Pdf files not loading through HaProxy


#1

Hi all,

i have setup haproxy with ssl enabled , when i opened pdf files from direct webserver it is working fine with https. when my connection goes through haproxy load balancer pdf’s files are not loading …
i dont what is the issue.

here is my haproxy config:

global
log /dev/log local0 info
log /dev/log local1 notice
stats timeout 30s
chroot /var/lib/haproxy
user haproxy
group haproxy
daemon
tune.ssl.default-dh-param 2048

defaults
log global
mode http
option httplog
option dontlognull
timeout connect 5000
timeout client 50000
timeout server 50000

frontend http_front
bind *:80
bind *:443 ssl crt /etc/httpd/ssl/bbnl.pem
option forwardfor
default_backend http_back
reqadd X-Forwarded-Proto:\ https
redirect scheme https if !{ ssl_fc }
stats uri /haproxy?stats

backend http_back
cookie SERVERUSED insert indirect nocache
balance roundrobin
server webserver3 X.X.X.X:80 check cookie webserver3
server webserver3 X.X.X.X:80 check cookie webserver4

thanks in advance
Prasanth


#2

Please provide the output of haproxy -vv and the log line of that specific request.

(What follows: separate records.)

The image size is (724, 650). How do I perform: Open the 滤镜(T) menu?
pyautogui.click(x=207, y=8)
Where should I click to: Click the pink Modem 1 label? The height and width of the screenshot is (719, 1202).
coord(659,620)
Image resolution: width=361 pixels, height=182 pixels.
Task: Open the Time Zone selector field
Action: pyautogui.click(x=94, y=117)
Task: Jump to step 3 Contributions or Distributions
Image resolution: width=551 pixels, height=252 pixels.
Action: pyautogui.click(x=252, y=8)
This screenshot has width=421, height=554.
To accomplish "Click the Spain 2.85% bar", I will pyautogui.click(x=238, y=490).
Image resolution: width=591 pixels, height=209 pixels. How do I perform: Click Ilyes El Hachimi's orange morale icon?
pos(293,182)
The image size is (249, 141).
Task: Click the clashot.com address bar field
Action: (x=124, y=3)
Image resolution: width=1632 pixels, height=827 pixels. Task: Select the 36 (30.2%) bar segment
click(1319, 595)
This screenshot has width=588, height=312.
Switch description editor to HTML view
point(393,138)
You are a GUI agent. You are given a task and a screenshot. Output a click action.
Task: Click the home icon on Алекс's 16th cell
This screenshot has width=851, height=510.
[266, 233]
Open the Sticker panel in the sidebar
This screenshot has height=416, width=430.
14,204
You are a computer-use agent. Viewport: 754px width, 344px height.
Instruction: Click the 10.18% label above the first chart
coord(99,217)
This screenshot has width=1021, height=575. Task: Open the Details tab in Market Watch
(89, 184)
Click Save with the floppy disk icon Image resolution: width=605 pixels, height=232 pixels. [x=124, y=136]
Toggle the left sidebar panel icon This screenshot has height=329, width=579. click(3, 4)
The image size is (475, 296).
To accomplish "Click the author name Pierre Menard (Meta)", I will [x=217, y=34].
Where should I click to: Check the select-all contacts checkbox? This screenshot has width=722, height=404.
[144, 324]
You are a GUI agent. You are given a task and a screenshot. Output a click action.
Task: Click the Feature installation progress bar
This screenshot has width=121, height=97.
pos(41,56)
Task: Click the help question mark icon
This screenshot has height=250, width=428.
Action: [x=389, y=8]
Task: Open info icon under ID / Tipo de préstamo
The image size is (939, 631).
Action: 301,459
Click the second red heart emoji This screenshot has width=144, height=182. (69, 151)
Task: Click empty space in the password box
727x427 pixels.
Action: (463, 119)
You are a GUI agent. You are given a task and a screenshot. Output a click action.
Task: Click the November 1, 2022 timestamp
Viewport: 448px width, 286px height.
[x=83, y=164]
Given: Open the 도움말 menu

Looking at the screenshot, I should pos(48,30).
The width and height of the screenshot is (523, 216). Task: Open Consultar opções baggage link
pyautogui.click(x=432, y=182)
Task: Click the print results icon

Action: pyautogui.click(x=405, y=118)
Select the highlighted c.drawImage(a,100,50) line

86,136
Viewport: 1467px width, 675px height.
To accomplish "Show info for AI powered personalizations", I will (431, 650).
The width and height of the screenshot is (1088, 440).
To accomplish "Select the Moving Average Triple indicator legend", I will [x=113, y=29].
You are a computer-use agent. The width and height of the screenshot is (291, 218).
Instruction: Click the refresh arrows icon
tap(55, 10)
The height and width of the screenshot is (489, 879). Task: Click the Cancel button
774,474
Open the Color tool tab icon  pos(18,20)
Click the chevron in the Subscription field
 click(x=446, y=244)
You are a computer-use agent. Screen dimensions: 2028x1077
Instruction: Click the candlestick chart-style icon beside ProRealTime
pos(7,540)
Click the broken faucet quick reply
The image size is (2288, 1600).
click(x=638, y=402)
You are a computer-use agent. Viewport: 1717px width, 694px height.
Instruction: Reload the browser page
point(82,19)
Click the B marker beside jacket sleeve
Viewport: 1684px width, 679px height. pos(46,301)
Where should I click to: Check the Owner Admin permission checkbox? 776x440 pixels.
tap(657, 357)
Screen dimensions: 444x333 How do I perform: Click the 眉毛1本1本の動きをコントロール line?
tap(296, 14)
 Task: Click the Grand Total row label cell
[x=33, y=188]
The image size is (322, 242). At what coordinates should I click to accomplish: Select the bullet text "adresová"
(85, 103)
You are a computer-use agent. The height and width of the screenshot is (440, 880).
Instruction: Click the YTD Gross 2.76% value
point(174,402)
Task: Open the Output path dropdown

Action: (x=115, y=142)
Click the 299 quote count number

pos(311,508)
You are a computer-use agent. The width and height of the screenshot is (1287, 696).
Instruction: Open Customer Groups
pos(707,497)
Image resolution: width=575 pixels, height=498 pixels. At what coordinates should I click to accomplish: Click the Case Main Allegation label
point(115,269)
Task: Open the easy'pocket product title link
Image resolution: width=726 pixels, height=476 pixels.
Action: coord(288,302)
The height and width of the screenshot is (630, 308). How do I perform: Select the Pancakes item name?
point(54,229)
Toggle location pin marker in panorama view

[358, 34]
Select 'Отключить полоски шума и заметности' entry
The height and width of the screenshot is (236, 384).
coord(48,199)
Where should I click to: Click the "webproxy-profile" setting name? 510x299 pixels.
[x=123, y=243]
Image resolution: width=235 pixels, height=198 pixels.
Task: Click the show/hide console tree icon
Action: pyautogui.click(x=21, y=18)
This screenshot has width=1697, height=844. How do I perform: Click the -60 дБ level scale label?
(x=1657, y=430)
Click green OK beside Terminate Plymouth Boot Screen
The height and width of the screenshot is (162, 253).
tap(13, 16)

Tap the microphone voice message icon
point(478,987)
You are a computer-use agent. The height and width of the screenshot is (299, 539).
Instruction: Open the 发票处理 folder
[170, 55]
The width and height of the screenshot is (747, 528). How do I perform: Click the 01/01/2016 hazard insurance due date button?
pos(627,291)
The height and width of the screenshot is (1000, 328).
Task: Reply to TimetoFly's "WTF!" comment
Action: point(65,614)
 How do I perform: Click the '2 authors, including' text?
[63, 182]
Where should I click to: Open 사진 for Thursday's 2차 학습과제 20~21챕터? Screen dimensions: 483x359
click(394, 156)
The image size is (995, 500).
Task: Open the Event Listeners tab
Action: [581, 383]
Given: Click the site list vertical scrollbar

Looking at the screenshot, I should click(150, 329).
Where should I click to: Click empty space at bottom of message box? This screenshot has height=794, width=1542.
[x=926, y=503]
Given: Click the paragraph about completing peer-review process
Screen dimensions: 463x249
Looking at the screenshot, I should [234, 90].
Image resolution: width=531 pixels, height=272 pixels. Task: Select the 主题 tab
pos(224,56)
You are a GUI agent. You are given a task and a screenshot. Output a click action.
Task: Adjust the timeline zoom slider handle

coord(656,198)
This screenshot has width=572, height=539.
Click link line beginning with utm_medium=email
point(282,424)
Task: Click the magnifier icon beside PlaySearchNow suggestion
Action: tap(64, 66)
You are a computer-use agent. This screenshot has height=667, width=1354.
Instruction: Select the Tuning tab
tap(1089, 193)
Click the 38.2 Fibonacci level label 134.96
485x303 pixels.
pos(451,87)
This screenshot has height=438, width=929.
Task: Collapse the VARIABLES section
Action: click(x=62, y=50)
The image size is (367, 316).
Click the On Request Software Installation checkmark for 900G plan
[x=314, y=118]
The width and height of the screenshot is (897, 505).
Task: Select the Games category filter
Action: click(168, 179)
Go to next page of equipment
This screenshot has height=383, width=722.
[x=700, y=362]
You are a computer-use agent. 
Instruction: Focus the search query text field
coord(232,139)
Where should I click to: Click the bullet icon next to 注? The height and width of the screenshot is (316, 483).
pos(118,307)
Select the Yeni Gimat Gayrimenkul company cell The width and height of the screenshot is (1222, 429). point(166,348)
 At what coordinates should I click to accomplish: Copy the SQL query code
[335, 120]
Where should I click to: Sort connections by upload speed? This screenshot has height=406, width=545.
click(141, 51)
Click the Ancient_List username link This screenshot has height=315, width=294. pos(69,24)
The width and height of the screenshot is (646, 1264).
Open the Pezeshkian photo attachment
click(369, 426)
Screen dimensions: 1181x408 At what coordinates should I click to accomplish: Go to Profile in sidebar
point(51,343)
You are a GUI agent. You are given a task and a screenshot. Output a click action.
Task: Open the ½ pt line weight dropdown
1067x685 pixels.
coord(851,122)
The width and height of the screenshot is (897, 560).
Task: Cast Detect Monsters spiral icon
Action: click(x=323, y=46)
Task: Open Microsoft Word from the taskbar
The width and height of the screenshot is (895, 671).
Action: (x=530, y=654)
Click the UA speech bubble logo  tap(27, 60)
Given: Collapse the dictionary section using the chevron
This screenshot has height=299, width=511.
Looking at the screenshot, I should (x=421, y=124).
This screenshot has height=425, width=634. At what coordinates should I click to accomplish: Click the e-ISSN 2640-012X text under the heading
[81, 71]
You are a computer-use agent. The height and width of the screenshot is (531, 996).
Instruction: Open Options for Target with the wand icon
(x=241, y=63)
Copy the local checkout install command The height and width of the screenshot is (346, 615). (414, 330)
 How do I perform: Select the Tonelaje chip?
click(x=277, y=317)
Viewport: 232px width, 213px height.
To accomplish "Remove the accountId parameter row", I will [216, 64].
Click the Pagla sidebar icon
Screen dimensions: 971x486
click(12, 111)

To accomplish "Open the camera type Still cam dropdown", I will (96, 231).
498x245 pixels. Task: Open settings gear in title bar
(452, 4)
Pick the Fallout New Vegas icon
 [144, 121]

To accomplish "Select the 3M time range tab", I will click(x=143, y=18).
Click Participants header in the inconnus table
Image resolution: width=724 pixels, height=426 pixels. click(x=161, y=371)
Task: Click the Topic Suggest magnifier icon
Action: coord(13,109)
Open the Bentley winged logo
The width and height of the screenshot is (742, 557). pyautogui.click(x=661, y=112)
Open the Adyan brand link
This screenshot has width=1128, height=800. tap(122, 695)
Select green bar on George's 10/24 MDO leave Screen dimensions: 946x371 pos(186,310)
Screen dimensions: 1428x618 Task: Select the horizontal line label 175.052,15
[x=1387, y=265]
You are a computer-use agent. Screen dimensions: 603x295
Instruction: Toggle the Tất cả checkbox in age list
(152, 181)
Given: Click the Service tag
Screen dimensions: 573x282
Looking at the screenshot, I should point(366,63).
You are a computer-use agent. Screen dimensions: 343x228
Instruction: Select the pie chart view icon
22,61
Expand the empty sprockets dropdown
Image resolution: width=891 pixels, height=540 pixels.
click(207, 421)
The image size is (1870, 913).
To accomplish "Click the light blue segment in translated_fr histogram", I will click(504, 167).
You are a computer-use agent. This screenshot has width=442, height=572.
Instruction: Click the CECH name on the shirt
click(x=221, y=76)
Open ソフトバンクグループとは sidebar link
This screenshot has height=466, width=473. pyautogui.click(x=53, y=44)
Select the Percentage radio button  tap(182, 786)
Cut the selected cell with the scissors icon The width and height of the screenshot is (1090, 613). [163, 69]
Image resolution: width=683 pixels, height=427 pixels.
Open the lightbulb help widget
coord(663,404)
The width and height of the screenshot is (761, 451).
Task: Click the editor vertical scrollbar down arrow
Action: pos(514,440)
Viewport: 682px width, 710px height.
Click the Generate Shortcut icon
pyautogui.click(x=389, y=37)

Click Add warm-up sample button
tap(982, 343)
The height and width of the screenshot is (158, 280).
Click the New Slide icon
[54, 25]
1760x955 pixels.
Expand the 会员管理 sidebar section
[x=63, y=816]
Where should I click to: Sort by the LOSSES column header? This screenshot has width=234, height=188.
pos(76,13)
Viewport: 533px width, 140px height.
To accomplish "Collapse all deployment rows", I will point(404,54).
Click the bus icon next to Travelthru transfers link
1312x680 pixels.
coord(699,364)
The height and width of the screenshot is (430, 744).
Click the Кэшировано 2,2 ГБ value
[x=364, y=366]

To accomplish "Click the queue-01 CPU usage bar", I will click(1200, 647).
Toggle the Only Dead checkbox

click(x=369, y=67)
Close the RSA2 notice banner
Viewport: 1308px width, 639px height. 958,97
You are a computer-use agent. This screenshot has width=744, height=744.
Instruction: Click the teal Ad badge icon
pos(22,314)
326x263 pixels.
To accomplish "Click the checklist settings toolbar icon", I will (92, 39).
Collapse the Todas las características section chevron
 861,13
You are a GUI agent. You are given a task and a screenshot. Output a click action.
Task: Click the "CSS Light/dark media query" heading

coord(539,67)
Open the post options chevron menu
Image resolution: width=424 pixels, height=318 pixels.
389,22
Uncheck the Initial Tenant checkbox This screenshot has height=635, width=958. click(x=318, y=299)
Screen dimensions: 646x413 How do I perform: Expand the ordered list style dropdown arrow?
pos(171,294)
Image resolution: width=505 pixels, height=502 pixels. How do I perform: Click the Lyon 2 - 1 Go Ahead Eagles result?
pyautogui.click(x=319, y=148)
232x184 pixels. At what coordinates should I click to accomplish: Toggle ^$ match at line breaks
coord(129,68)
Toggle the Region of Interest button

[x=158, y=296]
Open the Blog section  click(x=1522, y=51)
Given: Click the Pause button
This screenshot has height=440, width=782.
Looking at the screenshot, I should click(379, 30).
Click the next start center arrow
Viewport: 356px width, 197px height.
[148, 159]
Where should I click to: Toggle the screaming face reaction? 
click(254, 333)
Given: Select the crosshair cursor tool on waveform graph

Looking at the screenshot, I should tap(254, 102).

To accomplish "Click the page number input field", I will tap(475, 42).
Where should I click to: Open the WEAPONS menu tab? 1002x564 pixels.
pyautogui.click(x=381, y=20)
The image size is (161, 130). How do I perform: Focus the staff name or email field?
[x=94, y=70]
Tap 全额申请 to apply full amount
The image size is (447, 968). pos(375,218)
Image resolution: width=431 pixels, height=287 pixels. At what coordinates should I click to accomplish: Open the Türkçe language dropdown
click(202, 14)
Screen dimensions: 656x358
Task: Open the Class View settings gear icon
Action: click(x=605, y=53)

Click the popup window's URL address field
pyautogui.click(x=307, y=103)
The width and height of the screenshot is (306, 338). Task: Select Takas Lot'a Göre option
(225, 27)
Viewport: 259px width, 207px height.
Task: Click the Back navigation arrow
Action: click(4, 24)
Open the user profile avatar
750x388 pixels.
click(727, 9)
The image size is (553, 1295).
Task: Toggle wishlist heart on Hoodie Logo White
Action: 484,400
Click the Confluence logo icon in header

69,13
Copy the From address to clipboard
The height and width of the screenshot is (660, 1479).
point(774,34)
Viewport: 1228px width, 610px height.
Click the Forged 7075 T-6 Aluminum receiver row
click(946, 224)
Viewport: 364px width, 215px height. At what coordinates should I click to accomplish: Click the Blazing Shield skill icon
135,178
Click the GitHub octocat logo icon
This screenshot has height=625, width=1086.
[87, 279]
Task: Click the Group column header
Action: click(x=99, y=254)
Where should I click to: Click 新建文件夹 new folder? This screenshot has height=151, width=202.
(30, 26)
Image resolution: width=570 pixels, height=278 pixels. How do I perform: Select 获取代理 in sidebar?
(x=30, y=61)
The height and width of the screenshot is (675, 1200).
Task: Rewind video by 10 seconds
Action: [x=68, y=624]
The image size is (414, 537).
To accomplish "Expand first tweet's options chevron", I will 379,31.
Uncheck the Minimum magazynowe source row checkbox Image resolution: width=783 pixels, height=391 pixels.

Can you download the pdf files through wget and compare whether they are truncated or corrupted? Also, is the browser showing any errors?


#3

here is my haproxy -vv
HA-Proxy version 1.8.9-83616ec 2018/05/18
Copyright 2000-2018 Willy Tarreau willy@haproxy.org

Build options :
TARGET = linux2628
CPU = generic
CC = gcc
CFLAGS = -O2 -g -fno-strict-aliasing -Wdeclaration-after-statement -fwrapv -fno-strict-overflow -Wno-unused-label
OPTIONS = USE_ZLIB=1 USE_OPENSSL=1 USE_PCRE=1

Default settings :
maxconn = 2000, bufsize = 16384, maxrewrite = 1024, maxpollevents = 200

Built with OpenSSL version : OpenSSL 1.0.2k-fips 26 Jan 2017
Running on OpenSSL version : OpenSSL 1.0.2k-fips 26 Jan 2017
OpenSSL library supports TLS extensions : yes
OpenSSL library supports SNI : yes
OpenSSL library supports : SSLv3 TLSv1.0 TLSv1.1 TLSv1.2
Built with transparent proxy support using: IP_TRANSPARENT IPV6_TRANSPARENT IP_FREEBIND
Encrypted password support via crypt(3): yes
Built with multi-threading support.
Built with PCRE version : 8.32 2012-11-30
Running on PCRE version : 8.32 2012-11-30
PCRE library supports JIT : no (USE_PCRE_JIT not set)
Built with zlib version : 1.2.7
Running on zlib version : 1.2.7
Compression algorithms supported : identity(“identity”), deflate(“deflate”), raw-deflate(“deflate”), gzip(“gzip”)
Built with network namespace support.

Available polling systems :
epoll : pref=300, test result OK
poll : pref=200, test result OK
select : pref=150, test result OK
Total: 3 (3 usable), will use epoll.

Available filters :
[SPOE] spoe
[COMP] compression
[TRACE] trace


#4

after increasing timeout in haproxy.cfg pdf is working. it is taking too much to time load but in my production with 10 sec everything gets done which is connecting to the same database . even current testing machine has more resource than production . main difference is production centos 6 -apache 2.2 ,current is centos 7 with apache 2.4.


#5

I can only comment on that when you tell which timeout you increased, and what the haproxy error log was when closing the connection because of a timeout.


#6

thanks for the reply lukastribus
i was getting error from httpd "504 Gateway Timeout Error ".

but now i am facing a new issue when i generate pdf my brand logo not loading in my pdf bill. it is /var/www/html itself. it is jpg and png files.
is there any new config need to add for that.

thanks in advance
Prasanth


#7

HI ,
actually i am not seeing any error in haprxoy log and even apache server log.
only jpg logo images not loading in haproxy . when i directly connect apache server it is working fine… what might be the issue.
can any one tell me.
Regards
Prasanth


#8

If you are not seeing logs it means either the request does not go through where you think it goes through, or logging is miss-configured.

Make sure you used debug level logging and all the logging data.